Ninia

Ninia is a larger than average village and former missionary outpost in West Papua‘s Central Highlands between the Baliem Valley and the Yalimo. The scenery is spectacular, the people are extremely hospitable and unused to seeing tourists and the village provides a good place from trekkers to take a day’s rest halfway between Wamena in the Baliem Valley and Angguruk in the Yalimo.

Lush, green, mountainous scenery around Ninia, Central Highlands, West Papua

Scenery around Ninia


There are a couple of routes here from the Baliem Valley, including the one via Yogosem, Kiroma and Moning. Both take about the same time. Alternatively there is a small grass airstrip with occasional missionary flights to Dekai further south and Wamena in the Baliem Valley. You may or may not be able to get a place on these and are likely to have to wait a long time for a place if you can’t afford to charter your own plane.

From here the path leads on three hours to Sobaham then across 12 hours of uninhabited territory with a couple of shelters to overnight in before emerging into the Yalimo at Waniyok. From there one can trek on to Angguruk, Kosarek and even Mek country if one has enough time.
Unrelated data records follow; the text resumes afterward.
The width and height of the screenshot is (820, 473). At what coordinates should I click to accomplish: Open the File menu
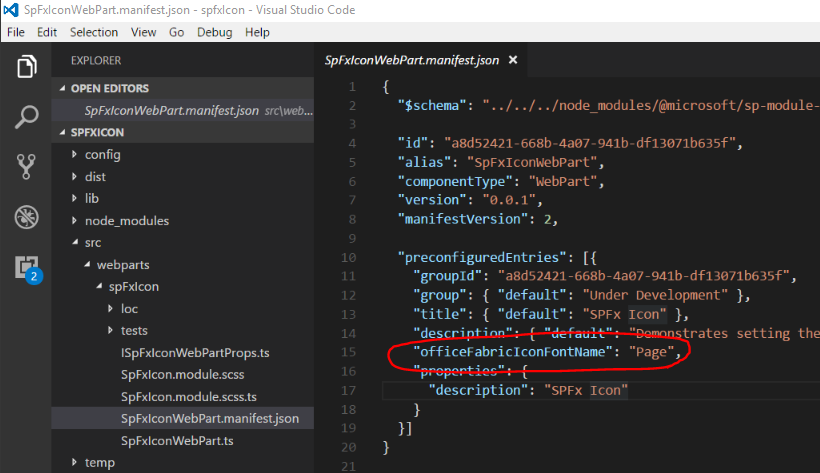point(16,32)
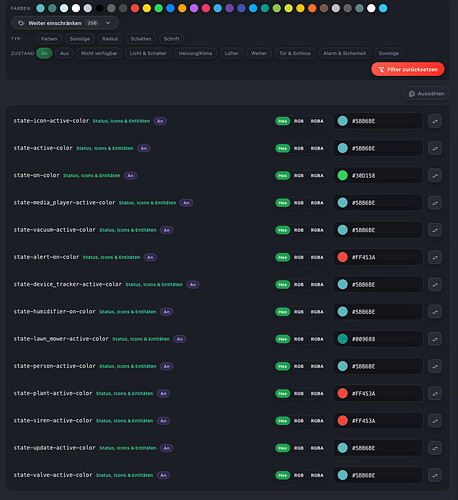Click the swap icon for state-lawn_mower-active-color
The width and height of the screenshot is (458, 500).
tap(435, 339)
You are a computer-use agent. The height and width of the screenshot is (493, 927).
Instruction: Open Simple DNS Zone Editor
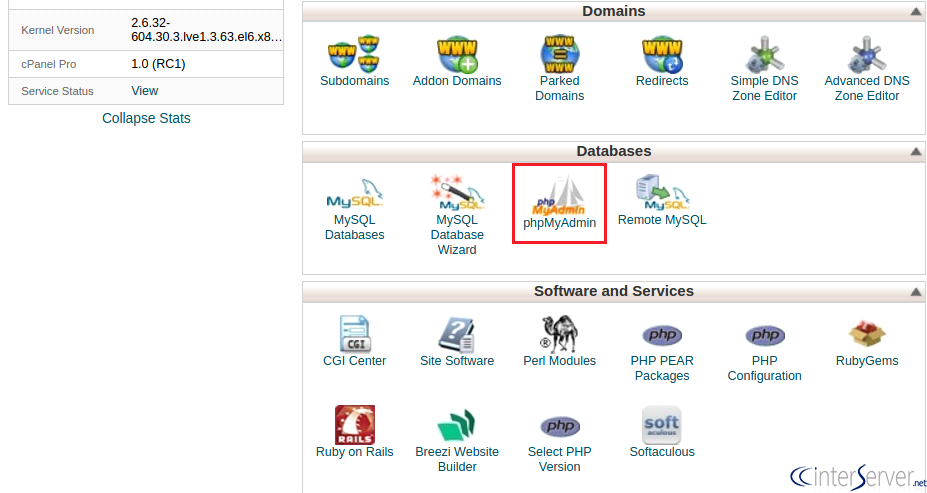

Despite Ninia’s remoteness, lack of tourists and very traditional way of life, no one here wears traditional (un)dress any more, unlike in the neighbouring Baliem Valley and Yalimo. Locals told me that the area’s particularly strict missionaries banned it, along with smoking and other “vices”. However, the daughter of the first missionaries to reach the Yalimo, who herself grew up there and whose father was murdered by some Yali men in 1968, recently got in touch with me through this site, saying that missionaries “never, ever banned the Yali from wearing their traditional garments. In fact the Yali themselves were the ones to ask for clothes to wear because they suffered so much from the cold weather in the highlands there. Would you like to live there with wearing nothing to keep you warm? I think not, so why expect the Yali people to? Smoking was never banned either. In fact I don’t even recall the Yali people smoking (that’s a new habit acquired only in recent times)”.